If pictures appear among the lines below, leave them out while you return exactly the lines from the one with "Given: Click the ALL NEW MULES image" through the one with "The image size is (505, 345).".

### SOURCE INFORMATION
--- START ---

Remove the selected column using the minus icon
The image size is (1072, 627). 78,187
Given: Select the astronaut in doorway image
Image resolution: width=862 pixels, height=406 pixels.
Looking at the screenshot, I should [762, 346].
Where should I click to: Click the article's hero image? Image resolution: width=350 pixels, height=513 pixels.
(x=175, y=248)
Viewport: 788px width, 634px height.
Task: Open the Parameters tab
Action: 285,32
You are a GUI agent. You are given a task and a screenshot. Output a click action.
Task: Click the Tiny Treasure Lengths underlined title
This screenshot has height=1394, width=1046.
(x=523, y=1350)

--- END ---
--- START ---

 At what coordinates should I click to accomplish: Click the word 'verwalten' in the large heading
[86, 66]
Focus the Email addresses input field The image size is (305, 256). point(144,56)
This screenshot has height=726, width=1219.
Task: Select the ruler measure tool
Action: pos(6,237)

--- END ---
--- START ---

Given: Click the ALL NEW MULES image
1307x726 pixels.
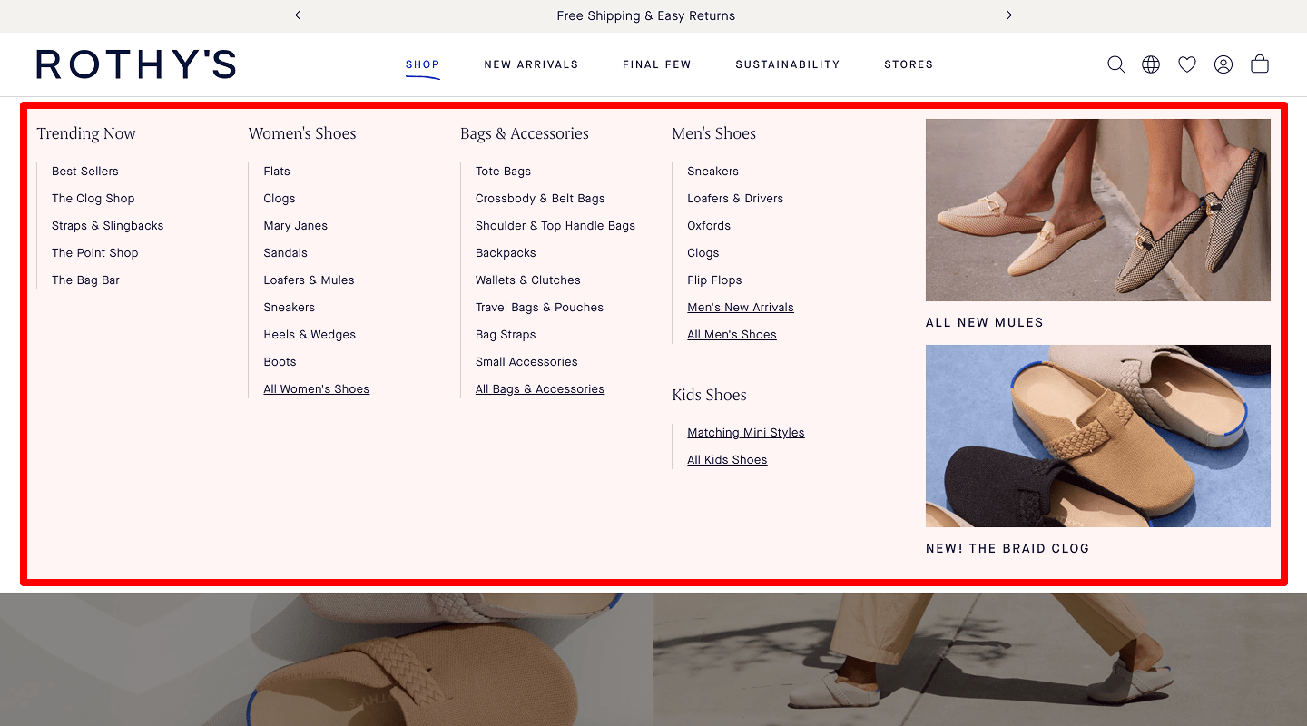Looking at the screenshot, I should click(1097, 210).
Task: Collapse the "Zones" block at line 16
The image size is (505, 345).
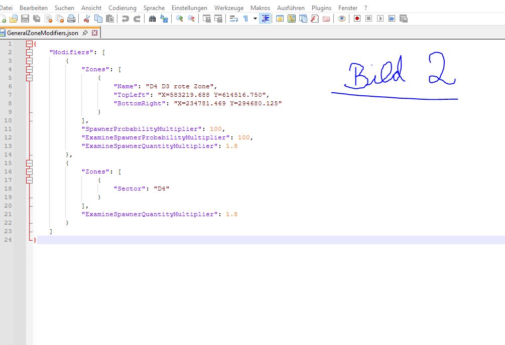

--- END ---

### ANSWER TO THIS PROBLEM
Given: Click the ALL NEW MULES image
1307x726 pixels.
Looking at the screenshot, I should click(1097, 210).
Task: Collapse the "Zones" block at line 16
The image size is (505, 345).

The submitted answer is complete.